Automating the processing of MCQ generation using state-of-the-art Natural Language Processing techniques. 

MCQ Generation


MCQ's are the most commonly used assessment type and the task to create these MCQ assessments is usually cumbersome and requires a subject matter expert who reads through the content and generates appropriate questions and corresponding wrong answers (distractors). 

Using advanced Natural Language Processing techniques, we will see how we can automate the process of MCQ Generation. 

· · ·

How would a teacher create MCQs?

Before moving on to the technical implementation, let's go through how a question author (teacher, tutor, etc) would approach this problem. This will give us some idea on how to structure out the steps required for the solution. 

Step 1: Identify key Sentences/Concepts

Text Summarisation


The first step would be to go through the sentences and figure out the key sentences/concepts being discussed in the given text. This would help us to filter out the sentences which are less important.

Step 2: Identify keywords from sentences

Extracting keywords


After filtering out the sentences, we need to extract the keywords or keyphrases. Keywords or keyphrases are the important concepts in the sentences which will serve as the correct answers, on the basics of which MCQs will be generated. 

In the above text, Musk, Tesla, Bitcoin, Dogecoin, etc are the extracted keywords. 

Step 3: Form Multiple Choice Questions

Generating MCQ


With the knowledge of the given text, the tutor/teacher can then form the multiple choice question. These questions are formed in such a way that the individual keywords or keyphrases are the answers to them. 

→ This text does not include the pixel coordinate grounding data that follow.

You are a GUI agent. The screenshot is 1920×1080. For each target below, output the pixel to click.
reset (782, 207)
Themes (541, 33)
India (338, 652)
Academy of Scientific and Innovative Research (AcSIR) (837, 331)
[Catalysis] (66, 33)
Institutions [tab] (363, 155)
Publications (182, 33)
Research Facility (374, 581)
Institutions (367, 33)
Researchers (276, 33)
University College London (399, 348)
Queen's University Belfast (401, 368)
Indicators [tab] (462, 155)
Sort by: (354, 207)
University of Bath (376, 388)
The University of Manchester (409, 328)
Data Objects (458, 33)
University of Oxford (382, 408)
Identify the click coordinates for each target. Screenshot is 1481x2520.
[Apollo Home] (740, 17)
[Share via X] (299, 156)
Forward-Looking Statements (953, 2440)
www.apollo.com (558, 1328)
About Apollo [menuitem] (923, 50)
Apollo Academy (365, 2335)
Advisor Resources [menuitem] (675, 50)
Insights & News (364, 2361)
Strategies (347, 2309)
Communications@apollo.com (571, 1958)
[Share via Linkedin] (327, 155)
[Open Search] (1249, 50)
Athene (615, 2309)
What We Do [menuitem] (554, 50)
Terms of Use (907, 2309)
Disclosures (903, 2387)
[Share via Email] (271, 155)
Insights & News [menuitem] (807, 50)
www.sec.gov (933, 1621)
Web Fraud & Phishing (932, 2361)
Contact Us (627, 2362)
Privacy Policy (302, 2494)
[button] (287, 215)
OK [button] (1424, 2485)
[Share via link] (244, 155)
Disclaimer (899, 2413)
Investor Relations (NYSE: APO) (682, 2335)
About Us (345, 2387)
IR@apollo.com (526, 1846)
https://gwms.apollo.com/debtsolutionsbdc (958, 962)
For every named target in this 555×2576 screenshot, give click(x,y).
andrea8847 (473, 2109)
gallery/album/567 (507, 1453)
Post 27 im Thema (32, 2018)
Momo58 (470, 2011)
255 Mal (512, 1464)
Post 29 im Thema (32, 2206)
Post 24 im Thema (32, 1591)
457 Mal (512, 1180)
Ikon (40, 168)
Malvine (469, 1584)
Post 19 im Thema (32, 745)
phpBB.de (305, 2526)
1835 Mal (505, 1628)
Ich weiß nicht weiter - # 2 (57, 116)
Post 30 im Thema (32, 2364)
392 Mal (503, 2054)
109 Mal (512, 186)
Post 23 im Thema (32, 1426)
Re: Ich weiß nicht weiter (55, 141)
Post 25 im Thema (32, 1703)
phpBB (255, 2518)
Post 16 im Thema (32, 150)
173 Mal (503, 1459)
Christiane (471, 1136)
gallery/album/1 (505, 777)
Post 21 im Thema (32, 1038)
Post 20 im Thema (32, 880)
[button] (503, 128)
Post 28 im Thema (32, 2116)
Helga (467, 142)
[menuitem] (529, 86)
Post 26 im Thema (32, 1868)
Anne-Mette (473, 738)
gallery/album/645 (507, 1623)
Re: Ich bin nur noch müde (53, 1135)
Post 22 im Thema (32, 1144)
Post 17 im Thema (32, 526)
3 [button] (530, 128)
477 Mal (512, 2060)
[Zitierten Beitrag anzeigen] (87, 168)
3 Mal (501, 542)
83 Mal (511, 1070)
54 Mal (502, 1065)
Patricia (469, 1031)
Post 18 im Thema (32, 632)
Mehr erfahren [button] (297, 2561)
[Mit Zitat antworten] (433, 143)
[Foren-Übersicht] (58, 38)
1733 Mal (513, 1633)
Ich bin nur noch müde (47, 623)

Along with the question and the correct answer, the tutor/teacher will also create distractors ( wrong answer choices). The rule of thumb is that the distractors should be similar to the correct answer but not obvious enough to give away the correct answer. They are meant to confuse the quiz taker.

Posing it as an NLP Problem

Having gone through the steps a teacher would intuitively use to generate the MCQs, our task now is to pose this as a Natural Language Processing problem and attempt to solve it. 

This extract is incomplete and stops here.